- Music
- 14 Oct 11
Masterful reissue of ‘70s prog classic.
Mr. Sulu, set the controls for the heart of the moon? The mission? Another visit to Floyd’s lunar landing. So where are we boldly going this time? Well there’s the Discovery edition which is a digital remaster, a live performance of the album from Wembley 1974 and the much more alluring Immersion edition. The latter, replete with early demos and previously (officially) unreleased tracks, allows for new views through the prism.
‘Breathe’ has a different intro with the sampled voices removed. You can almost here the wheels turning, “hmmm, we need something...” ‘The Great Gig In The Sky’ has Clare Torry’s non-lexical sonic wails absent and Richard Wright’s ivories pushed centre-stage transforming bombast into stark lament – less a meditation on death and madness than a resigned sadness at the inevitability of the end as we drift to nothingness.

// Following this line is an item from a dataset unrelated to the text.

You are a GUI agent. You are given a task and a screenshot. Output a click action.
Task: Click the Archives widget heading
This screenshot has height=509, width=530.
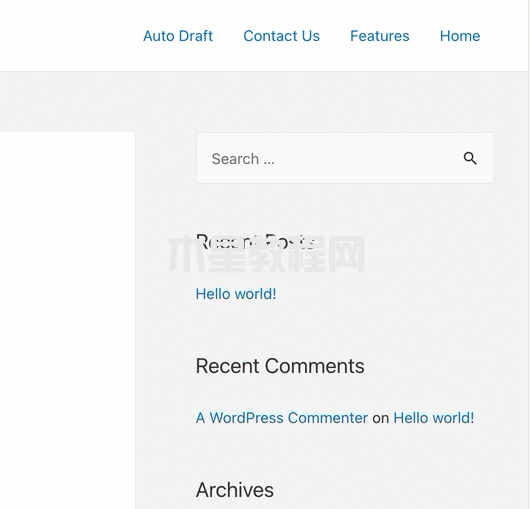[235, 490]
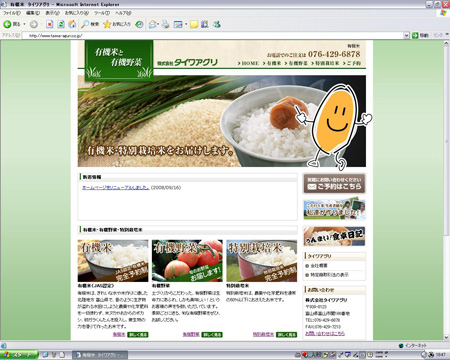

‘Money’ has a slightly altered solo. Mellow tremelo is replaced by a pinched acidic tone dripping with disgust. ‘Us And Them” is stripped bare displaying a more melancholic hew than the come-together-depression-descension of floating sky and twisting cloudscapes.
Extras and unreleased tracks include ‘The Travel Sequence’ and an almost unrecognisable trippy tourniquet blues version of ‘Any Colour You Like’.
Next stop? ‘Dark Side Of Oz’ anybody?